=== Data under study ===

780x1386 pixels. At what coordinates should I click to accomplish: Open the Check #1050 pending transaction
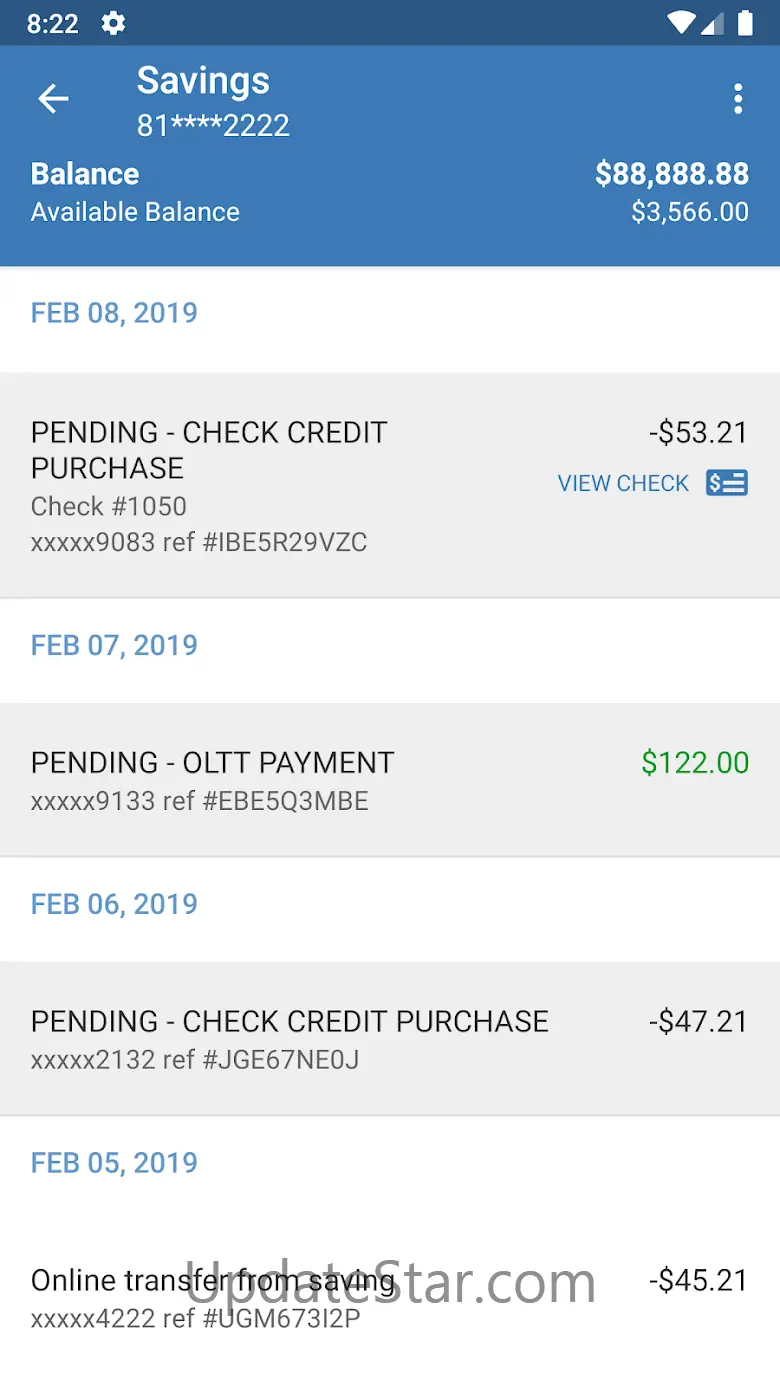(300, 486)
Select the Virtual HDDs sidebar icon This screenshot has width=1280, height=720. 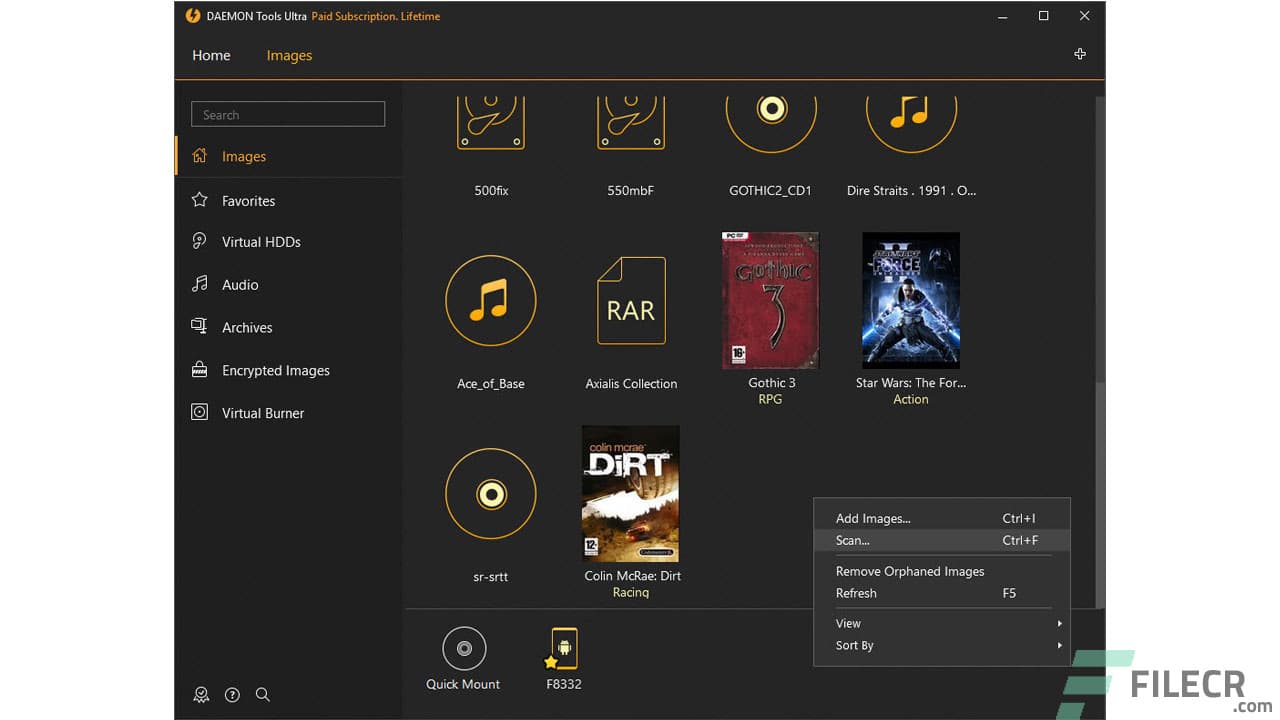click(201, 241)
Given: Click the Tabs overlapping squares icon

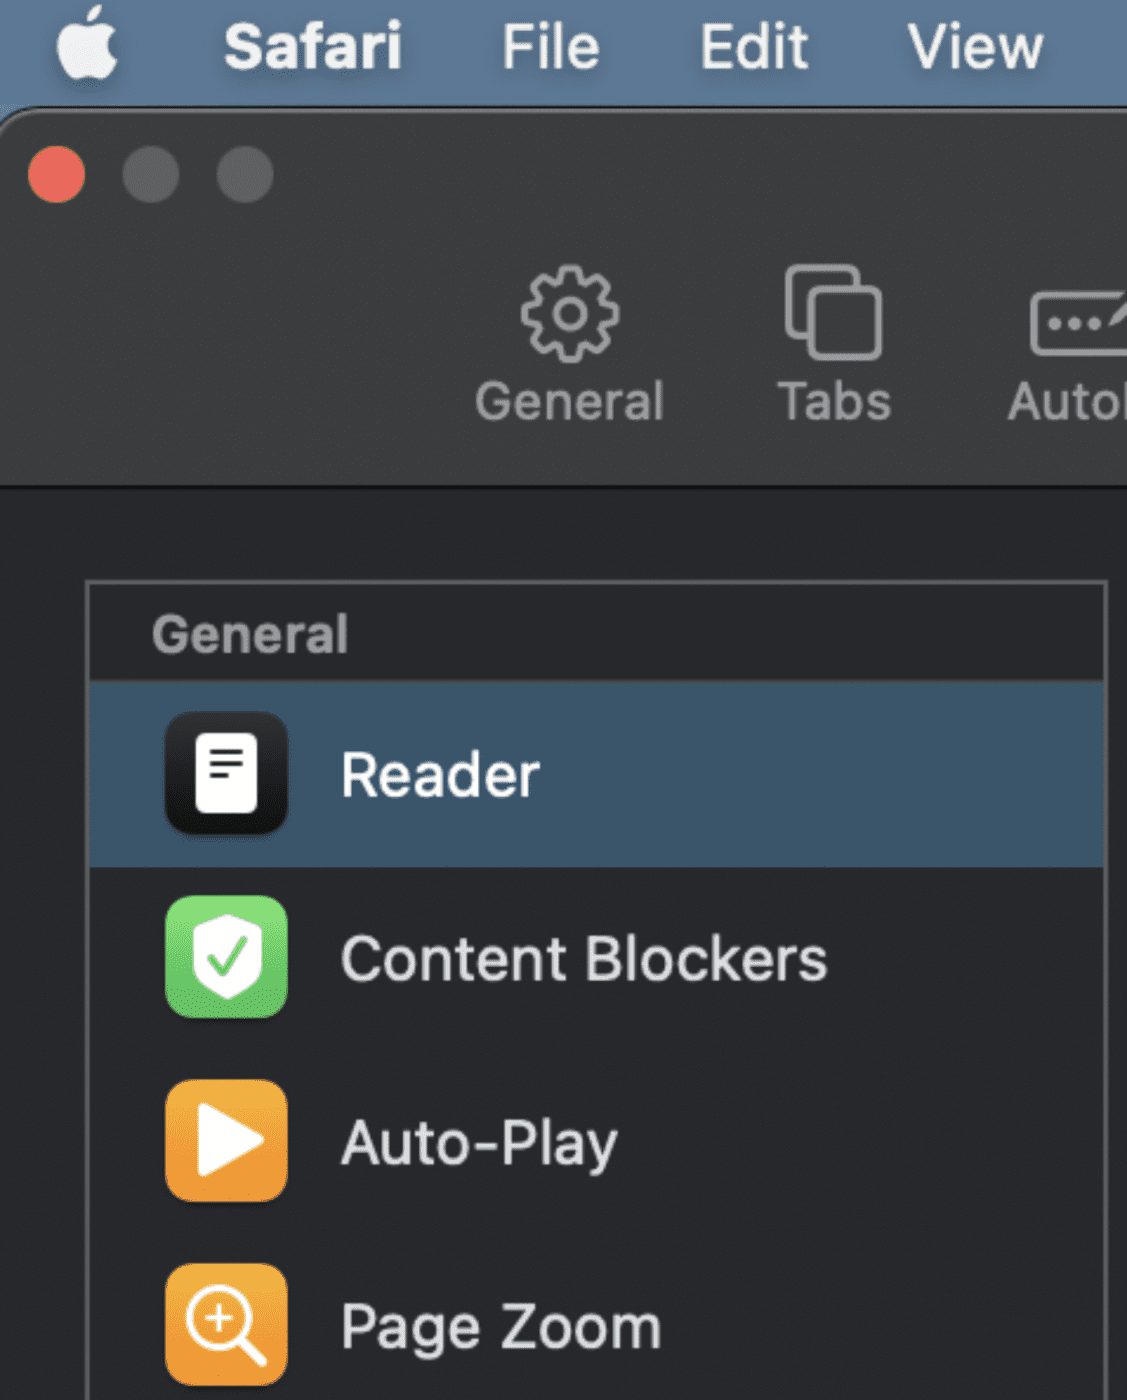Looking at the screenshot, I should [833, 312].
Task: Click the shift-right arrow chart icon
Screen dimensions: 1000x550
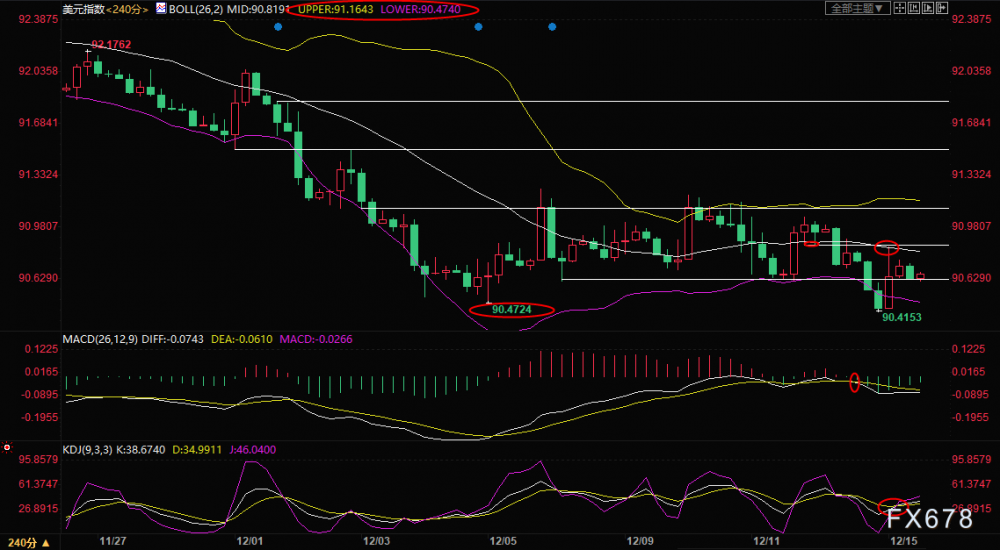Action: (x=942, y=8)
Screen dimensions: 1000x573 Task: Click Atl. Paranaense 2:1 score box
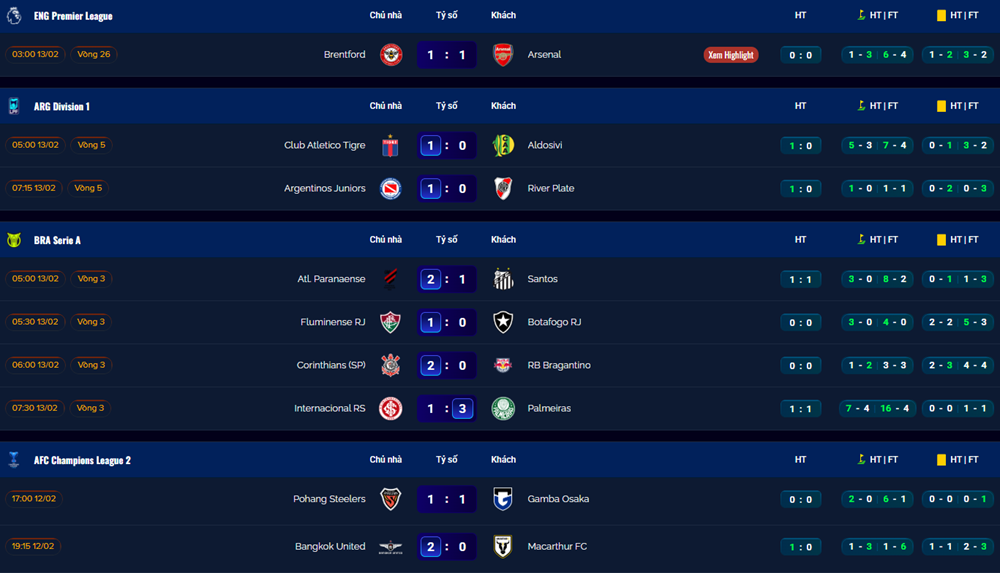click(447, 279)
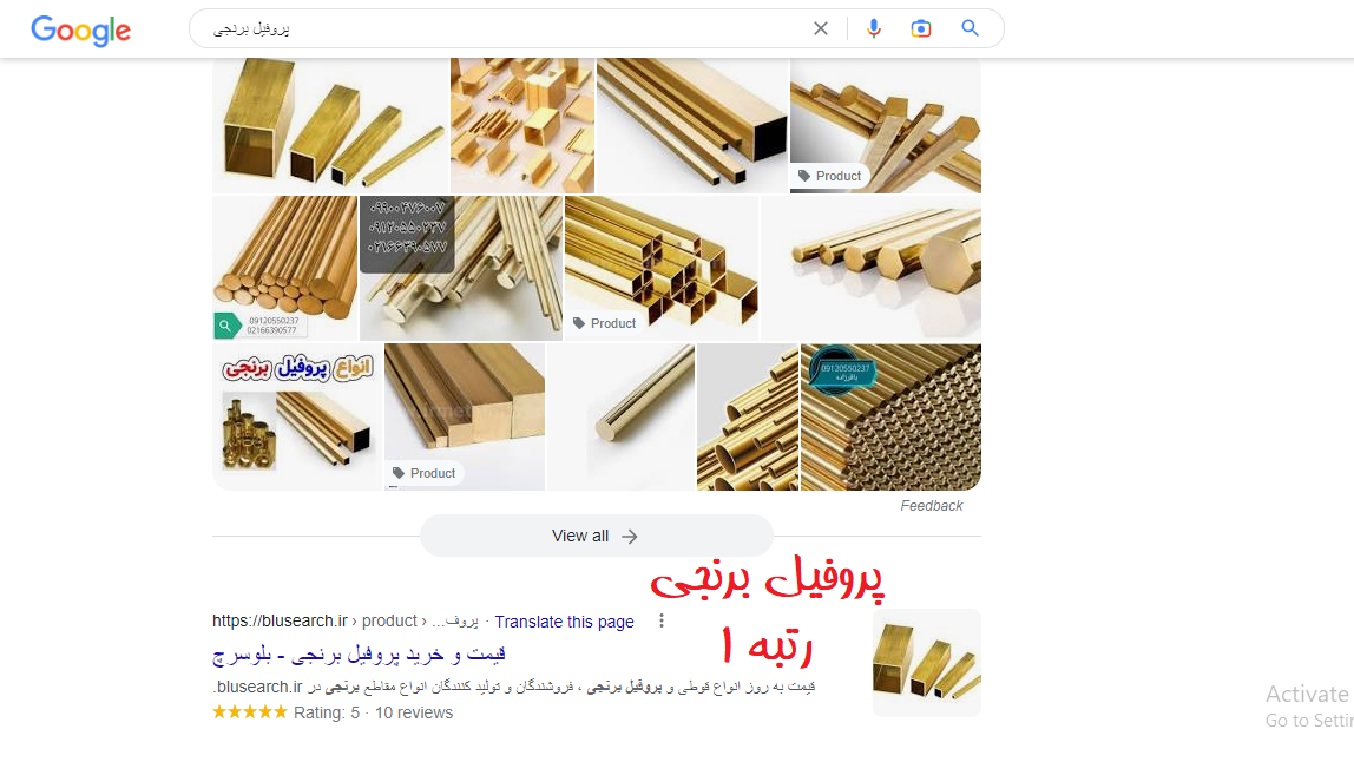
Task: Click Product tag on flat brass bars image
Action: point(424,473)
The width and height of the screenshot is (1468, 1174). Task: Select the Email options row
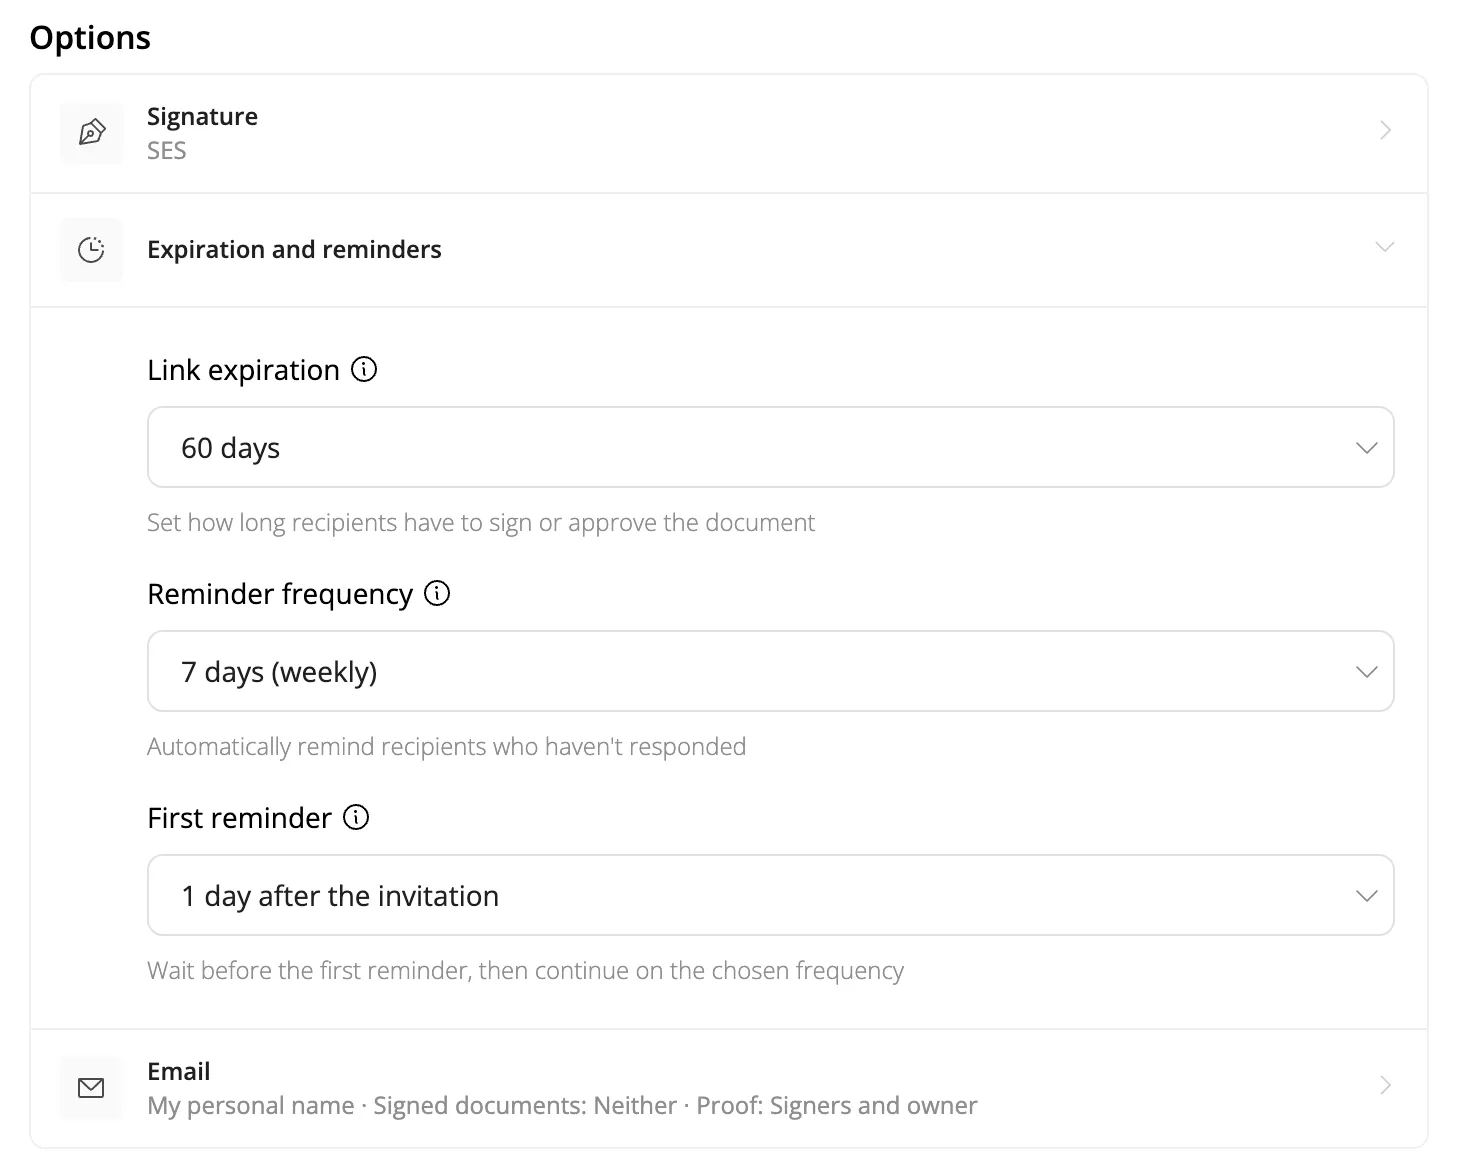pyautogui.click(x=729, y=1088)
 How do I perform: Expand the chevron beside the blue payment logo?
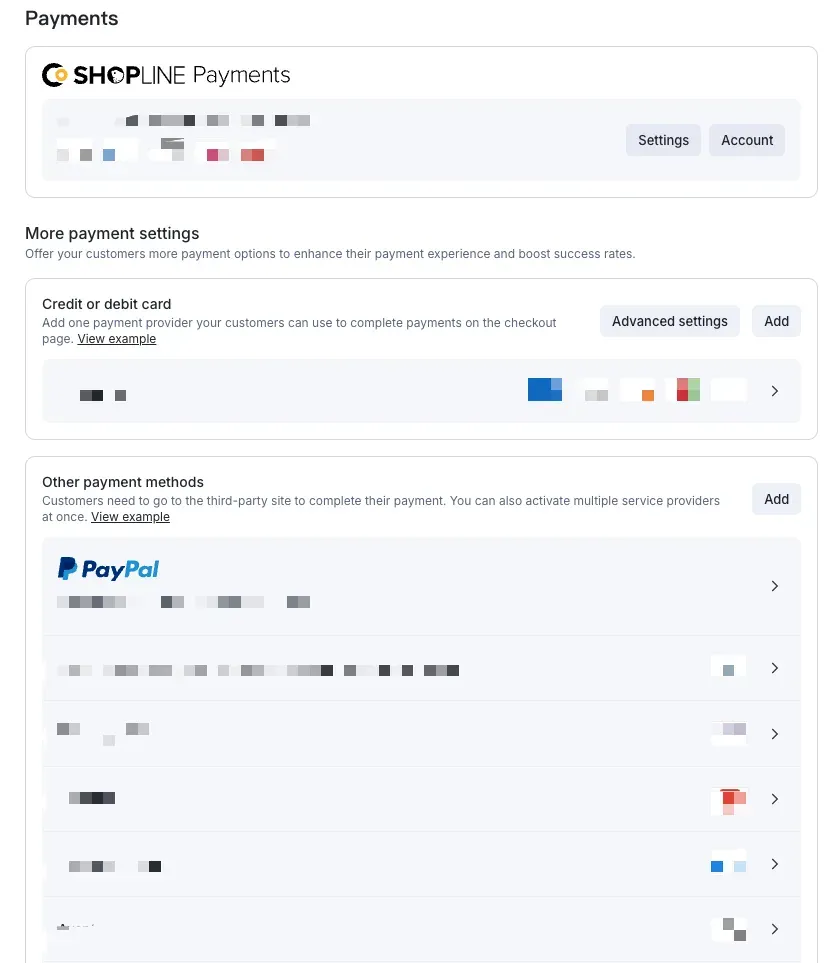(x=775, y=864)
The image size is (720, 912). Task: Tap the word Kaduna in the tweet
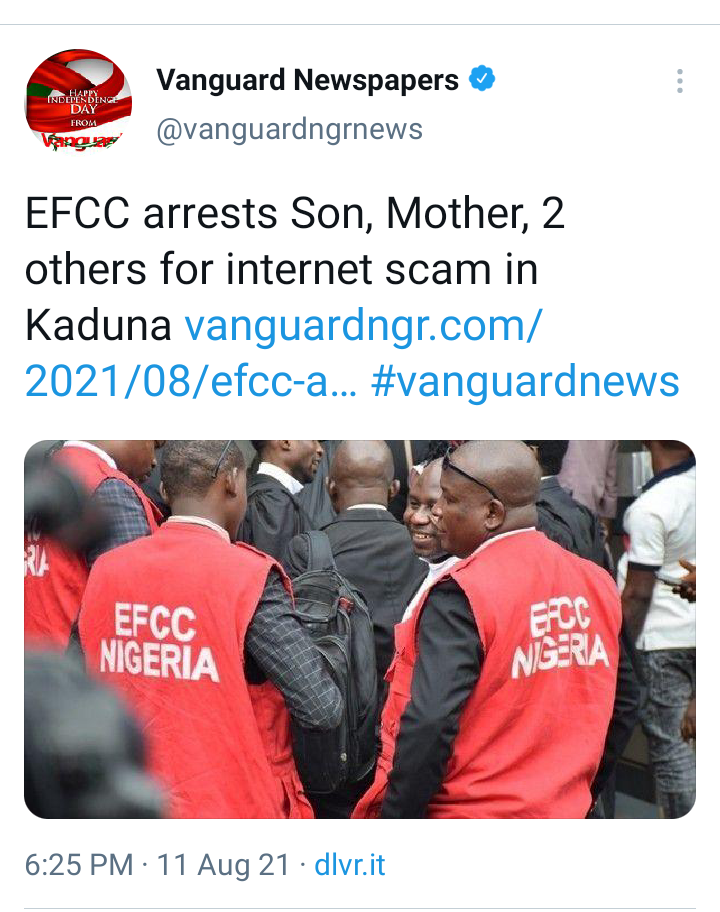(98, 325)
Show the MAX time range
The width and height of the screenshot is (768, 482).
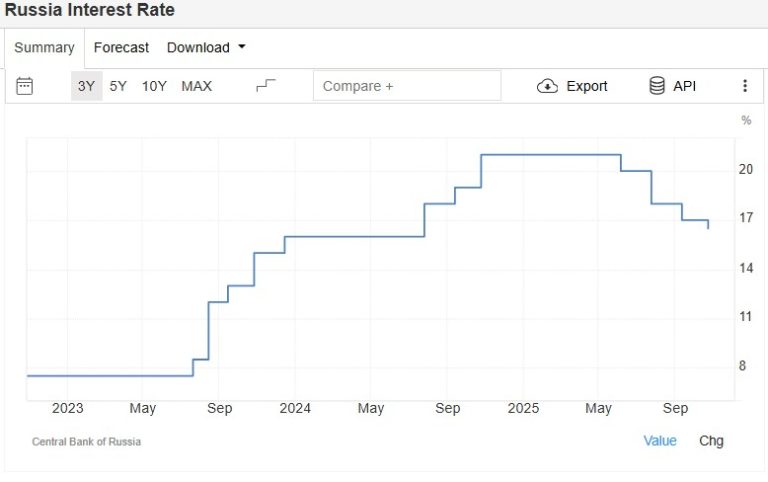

===

* Task instructions:
Although the records hold pictures, the copy must not; give again exactly the lines from the one with "Given: Click the" through the one with "Show the MAX time range".

* Result for this exercise:
Given: Click the Tabs overlapping squares icon

Looking at the screenshot, I should [833, 312].
Task: Click the shift-right arrow chart icon
Screen dimensions: 1000x550
Action: (x=942, y=8)
Screen dimensions: 1000x573 Task: Click Atl. Paranaense 2:1 score box
click(447, 279)
Task: Click Product tag on flat brass bars image
Action: point(424,473)
The width and height of the screenshot is (1468, 1174). Task: Select the Email options row
pyautogui.click(x=729, y=1088)
 How do I perform: Expand the chevron beside the blue payment logo?
(x=775, y=864)
The image size is (720, 912). Task: Tap the word Kaduna in the tweet
(98, 325)
Show the MAX time range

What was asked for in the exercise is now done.